Je faisais pourtant des efforts. Je continuais à décider du chemin que nous prenions, mais je demandais aussi son avis à Fred. La plupart du temps, Fred se fichait d'ailleurs d'où nous nous rendions, l'essentiel étant que nous restions en mouvement. Lui comme moi n'aimions pas l'immobilité. Nous n'étions pas des vagabonds pour rien.

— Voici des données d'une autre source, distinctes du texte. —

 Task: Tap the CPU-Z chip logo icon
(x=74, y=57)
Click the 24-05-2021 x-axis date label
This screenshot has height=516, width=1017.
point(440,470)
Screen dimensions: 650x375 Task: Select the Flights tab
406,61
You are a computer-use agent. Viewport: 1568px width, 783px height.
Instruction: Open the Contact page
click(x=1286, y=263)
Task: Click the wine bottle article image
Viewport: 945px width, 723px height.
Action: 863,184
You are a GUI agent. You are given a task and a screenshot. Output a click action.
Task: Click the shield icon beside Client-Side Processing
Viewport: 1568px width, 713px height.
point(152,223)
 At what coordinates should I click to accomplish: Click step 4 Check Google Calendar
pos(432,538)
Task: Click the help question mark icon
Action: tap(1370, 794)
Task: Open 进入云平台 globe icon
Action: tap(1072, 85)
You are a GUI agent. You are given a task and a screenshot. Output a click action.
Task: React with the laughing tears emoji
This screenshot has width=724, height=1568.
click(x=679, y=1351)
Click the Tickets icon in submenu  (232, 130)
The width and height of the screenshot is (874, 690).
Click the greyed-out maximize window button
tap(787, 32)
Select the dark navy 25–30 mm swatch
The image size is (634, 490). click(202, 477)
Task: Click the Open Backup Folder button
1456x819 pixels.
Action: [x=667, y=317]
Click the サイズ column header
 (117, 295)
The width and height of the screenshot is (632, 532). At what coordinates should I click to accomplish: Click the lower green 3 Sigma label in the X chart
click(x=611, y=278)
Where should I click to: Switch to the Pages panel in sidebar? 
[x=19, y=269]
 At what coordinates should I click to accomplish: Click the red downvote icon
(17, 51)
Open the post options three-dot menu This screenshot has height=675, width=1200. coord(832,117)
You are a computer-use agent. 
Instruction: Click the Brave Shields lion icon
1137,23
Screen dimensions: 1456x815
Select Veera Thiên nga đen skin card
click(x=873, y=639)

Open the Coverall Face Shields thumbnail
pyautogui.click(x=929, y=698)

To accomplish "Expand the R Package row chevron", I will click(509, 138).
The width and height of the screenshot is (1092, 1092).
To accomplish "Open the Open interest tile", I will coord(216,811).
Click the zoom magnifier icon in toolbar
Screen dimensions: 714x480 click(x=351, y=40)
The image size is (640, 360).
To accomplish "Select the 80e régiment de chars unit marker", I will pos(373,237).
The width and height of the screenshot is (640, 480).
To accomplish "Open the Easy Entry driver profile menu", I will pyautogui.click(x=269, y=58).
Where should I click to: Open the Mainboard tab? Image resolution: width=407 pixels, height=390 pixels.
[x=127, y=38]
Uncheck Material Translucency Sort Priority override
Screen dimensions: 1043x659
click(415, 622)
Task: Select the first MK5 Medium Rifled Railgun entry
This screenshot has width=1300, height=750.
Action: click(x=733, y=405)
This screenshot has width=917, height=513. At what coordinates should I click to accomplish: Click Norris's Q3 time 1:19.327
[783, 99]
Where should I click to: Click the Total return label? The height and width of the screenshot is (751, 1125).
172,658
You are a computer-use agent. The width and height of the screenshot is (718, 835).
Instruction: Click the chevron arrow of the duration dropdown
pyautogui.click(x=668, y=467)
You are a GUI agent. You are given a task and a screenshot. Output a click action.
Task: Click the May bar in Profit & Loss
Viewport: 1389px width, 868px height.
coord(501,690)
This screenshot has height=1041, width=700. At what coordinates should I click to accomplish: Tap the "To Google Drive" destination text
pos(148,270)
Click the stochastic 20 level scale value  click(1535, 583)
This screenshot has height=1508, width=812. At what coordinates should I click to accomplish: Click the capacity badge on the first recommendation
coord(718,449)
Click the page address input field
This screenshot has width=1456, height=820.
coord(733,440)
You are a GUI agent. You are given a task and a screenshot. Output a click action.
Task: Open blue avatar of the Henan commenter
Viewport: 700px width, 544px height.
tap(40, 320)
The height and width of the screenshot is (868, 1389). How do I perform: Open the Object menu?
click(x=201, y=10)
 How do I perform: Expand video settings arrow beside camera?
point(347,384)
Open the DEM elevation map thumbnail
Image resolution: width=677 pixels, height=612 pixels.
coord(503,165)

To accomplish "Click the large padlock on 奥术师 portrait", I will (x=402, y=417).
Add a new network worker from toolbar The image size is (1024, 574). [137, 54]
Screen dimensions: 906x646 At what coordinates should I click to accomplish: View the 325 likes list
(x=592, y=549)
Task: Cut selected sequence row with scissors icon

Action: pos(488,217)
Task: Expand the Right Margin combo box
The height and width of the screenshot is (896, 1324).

— Le fait de voyager ensemble, cela fait-il de nous un clan aux yeux des vampires ? s'enquit Fred une après-midi où nous sautions d'arbres en arbres en faisant s'envoler des myriades d'oiseaux.

— De la façon dont je vois les choses, nous sommes deux nomades qui courrons dans la même direction, répliquai-je sans m'arrêter.

Fred parut considérer ma réponse, puis je le vis hocher la tête en signe d'approbation.

— J'aime cette idée, répondit-il. Nous voyageons ensemble mais nous conservons notre propre indépendance.

— Très importante à mes yeux, cette indépendance.

Mon compagnon de route sourit. Il ne fit aucune remarque mais je lui avais suffisamment rabâché mon désir de ne dépendre de personne pour qu'il sache déjà à quoi s'en tenir. Il ne remettait plus mon obsession en question : j'avais beau ne pas lui en avoir expliqué l'origine, il acceptait et respectait cette condition importante à sa présence à mes côtés.

Fred ne me posait plus de questions sur mon passé. Je faisais l'hypothèse qu'il attendait que l'initiative vienne de moi, ou bien qu'une opportunité adéquate se présentât. Dans tous les cas, j'en étais grandement soulagée. S'il avait persisté dans ses questionnements incessants, j'aurais peut-être mis fin à notre amitié précipitamment, quand bien même j'appréciais sincèrement Fred. Néanmoins, il avait bien pris la mesure de l'importance que j'accordais à mes secrets et c'était bien comme ça.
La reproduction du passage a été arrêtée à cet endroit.